● **Information provided**

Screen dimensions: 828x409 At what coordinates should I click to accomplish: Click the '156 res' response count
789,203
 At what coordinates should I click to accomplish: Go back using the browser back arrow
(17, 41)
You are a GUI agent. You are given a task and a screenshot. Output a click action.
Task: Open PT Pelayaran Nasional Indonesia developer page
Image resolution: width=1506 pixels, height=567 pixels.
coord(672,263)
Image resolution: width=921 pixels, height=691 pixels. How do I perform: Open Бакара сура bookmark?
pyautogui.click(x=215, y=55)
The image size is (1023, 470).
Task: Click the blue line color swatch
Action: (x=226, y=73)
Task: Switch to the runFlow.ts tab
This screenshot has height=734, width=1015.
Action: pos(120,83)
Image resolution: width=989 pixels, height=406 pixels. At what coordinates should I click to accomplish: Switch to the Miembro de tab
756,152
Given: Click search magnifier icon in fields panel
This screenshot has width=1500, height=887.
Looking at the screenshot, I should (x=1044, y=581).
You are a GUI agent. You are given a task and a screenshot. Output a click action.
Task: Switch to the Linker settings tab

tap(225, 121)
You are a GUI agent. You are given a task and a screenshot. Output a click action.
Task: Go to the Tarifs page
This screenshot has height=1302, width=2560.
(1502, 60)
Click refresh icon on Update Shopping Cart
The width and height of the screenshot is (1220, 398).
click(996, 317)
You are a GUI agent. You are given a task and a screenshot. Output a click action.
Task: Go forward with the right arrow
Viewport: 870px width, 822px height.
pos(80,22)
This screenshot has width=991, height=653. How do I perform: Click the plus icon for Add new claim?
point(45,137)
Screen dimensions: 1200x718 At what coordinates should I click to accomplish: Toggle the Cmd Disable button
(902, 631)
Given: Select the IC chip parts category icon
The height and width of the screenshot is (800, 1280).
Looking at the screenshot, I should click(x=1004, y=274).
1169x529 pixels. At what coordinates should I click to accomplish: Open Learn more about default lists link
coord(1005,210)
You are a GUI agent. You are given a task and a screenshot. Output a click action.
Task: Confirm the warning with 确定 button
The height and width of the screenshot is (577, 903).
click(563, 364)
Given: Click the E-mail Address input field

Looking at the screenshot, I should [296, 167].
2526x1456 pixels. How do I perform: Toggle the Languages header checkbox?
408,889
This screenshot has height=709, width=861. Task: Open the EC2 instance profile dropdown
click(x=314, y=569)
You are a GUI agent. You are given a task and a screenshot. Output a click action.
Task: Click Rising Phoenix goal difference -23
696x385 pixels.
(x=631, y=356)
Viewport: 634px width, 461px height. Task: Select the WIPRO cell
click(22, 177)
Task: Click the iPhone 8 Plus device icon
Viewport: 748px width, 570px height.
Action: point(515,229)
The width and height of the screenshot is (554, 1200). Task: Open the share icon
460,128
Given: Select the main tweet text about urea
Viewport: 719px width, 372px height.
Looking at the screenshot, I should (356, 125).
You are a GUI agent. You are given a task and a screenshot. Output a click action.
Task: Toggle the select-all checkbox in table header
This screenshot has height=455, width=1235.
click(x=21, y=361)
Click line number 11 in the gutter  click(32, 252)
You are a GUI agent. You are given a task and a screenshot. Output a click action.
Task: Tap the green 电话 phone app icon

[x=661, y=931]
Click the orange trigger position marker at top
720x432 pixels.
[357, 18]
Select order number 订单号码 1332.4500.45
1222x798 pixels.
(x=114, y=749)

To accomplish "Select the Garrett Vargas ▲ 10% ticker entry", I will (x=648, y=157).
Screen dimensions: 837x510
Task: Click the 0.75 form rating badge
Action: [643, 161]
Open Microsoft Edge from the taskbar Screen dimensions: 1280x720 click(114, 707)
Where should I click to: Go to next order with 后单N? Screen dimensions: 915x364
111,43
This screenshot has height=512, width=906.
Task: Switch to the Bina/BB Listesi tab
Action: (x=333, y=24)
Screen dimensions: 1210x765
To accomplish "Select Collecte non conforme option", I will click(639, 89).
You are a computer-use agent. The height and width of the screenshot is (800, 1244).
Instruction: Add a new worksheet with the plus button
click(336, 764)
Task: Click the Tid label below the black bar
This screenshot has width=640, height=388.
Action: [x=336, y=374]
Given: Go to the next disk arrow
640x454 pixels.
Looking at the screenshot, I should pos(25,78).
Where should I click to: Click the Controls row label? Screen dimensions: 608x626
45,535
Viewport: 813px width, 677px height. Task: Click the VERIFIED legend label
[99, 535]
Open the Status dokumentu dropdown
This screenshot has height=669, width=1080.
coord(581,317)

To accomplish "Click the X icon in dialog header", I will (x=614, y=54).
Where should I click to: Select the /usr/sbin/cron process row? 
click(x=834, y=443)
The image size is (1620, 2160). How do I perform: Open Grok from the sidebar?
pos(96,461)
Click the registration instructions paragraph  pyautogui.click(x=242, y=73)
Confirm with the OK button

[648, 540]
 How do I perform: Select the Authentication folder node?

● **What is required**
When you answer, return each line of the material exactly as it was written.

● **Your response**
Screen dimensions: 828x409 At what coordinates should I click to accomplish: Click the '156 res' response count
789,203
 At what coordinates should I click to accomplish: Go back using the browser back arrow
(17, 41)
You are a GUI agent. You are given a task and a screenshot. Output a click action.
Task: Open PT Pelayaran Nasional Indonesia developer page
Image resolution: width=1506 pixels, height=567 pixels.
coord(672,263)
Image resolution: width=921 pixels, height=691 pixels. How do I perform: Open Бакара сура bookmark?
pyautogui.click(x=215, y=55)
The image size is (1023, 470).
Task: Click the blue line color swatch
Action: (x=226, y=73)
Task: Switch to the runFlow.ts tab
This screenshot has height=734, width=1015.
Action: pos(120,83)
Image resolution: width=989 pixels, height=406 pixels. At what coordinates should I click to accomplish: Switch to the Miembro de tab
756,152
Given: Click search magnifier icon in fields panel
This screenshot has width=1500, height=887.
Looking at the screenshot, I should (x=1044, y=581).
You are a GUI agent. You are given a task and a screenshot. Output a click action.
Task: Switch to the Linker settings tab

tap(225, 121)
You are a GUI agent. You are given a task and a screenshot. Output a click action.
Task: Go to the Tarifs page
This screenshot has height=1302, width=2560.
(1502, 60)
Click refresh icon on Update Shopping Cart
The width and height of the screenshot is (1220, 398).
click(996, 317)
You are a GUI agent. You are given a task and a screenshot. Output a click action.
Task: Go forward with the right arrow
Viewport: 870px width, 822px height.
pos(80,22)
This screenshot has width=991, height=653. How do I perform: Click the plus icon for Add new claim?
point(45,137)
Screen dimensions: 1200x718 At what coordinates should I click to accomplish: Toggle the Cmd Disable button
(902, 631)
Given: Select the IC chip parts category icon
The height and width of the screenshot is (800, 1280).
Looking at the screenshot, I should click(x=1004, y=274).
1169x529 pixels. At what coordinates should I click to accomplish: Open Learn more about default lists link
coord(1005,210)
You are a GUI agent. You are given a task and a screenshot. Output a click action.
Task: Confirm the warning with 确定 button
The height and width of the screenshot is (577, 903).
click(563, 364)
Given: Click the E-mail Address input field

Looking at the screenshot, I should [296, 167].
2526x1456 pixels. How do I perform: Toggle the Languages header checkbox?
408,889
This screenshot has height=709, width=861. Task: Open the EC2 instance profile dropdown
click(x=314, y=569)
You are a GUI agent. You are given a task and a screenshot. Output a click action.
Task: Click Rising Phoenix goal difference -23
696x385 pixels.
(x=631, y=356)
Viewport: 634px width, 461px height. Task: Select the WIPRO cell
click(22, 177)
Task: Click the iPhone 8 Plus device icon
Viewport: 748px width, 570px height.
Action: point(515,229)
The width and height of the screenshot is (554, 1200). Task: Open the share icon
460,128
Given: Select the main tweet text about urea
Viewport: 719px width, 372px height.
Looking at the screenshot, I should (356, 125).
You are a GUI agent. You are given a task and a screenshot. Output a click action.
Task: Toggle the select-all checkbox in table header
This screenshot has height=455, width=1235.
click(x=21, y=361)
Click line number 11 in the gutter  click(32, 252)
You are a GUI agent. You are given a task and a screenshot. Output a click action.
Task: Tap the green 电话 phone app icon

[x=661, y=931]
Click the orange trigger position marker at top
720x432 pixels.
[357, 18]
Select order number 订单号码 1332.4500.45
1222x798 pixels.
(x=114, y=749)

To accomplish "Select the Garrett Vargas ▲ 10% ticker entry", I will (x=648, y=157).
Screen dimensions: 837x510
Task: Click the 0.75 form rating badge
Action: [643, 161]
Open Microsoft Edge from the taskbar Screen dimensions: 1280x720 click(114, 707)
Where should I click to: Go to next order with 后单N? Screen dimensions: 915x364
111,43
This screenshot has height=512, width=906.
Task: Switch to the Bina/BB Listesi tab
Action: (x=333, y=24)
Screen dimensions: 1210x765
To accomplish "Select Collecte non conforme option", I will click(639, 89).
You are a computer-use agent. The height and width of the screenshot is (800, 1244).
Instruction: Add a new worksheet with the plus button
click(336, 764)
Task: Click the Tid label below the black bar
This screenshot has width=640, height=388.
Action: [x=336, y=374]
Given: Go to the next disk arrow
640x454 pixels.
Looking at the screenshot, I should pos(25,78).
Where should I click to: Click the Controls row label? Screen dimensions: 608x626
45,535
Viewport: 813px width, 677px height. Task: Click the VERIFIED legend label
[99, 535]
Open the Status dokumentu dropdown
This screenshot has height=669, width=1080.
coord(581,317)

To accomplish "Click the X icon in dialog header", I will (x=614, y=54).
Where should I click to: Select the /usr/sbin/cron process row? 
click(x=834, y=443)
The image size is (1620, 2160). How do I perform: Open Grok from the sidebar?
pos(96,461)
Click the registration instructions paragraph  pyautogui.click(x=242, y=73)
Confirm with the OK button

[648, 540]
 How do I perform: Select the Authentication folder node?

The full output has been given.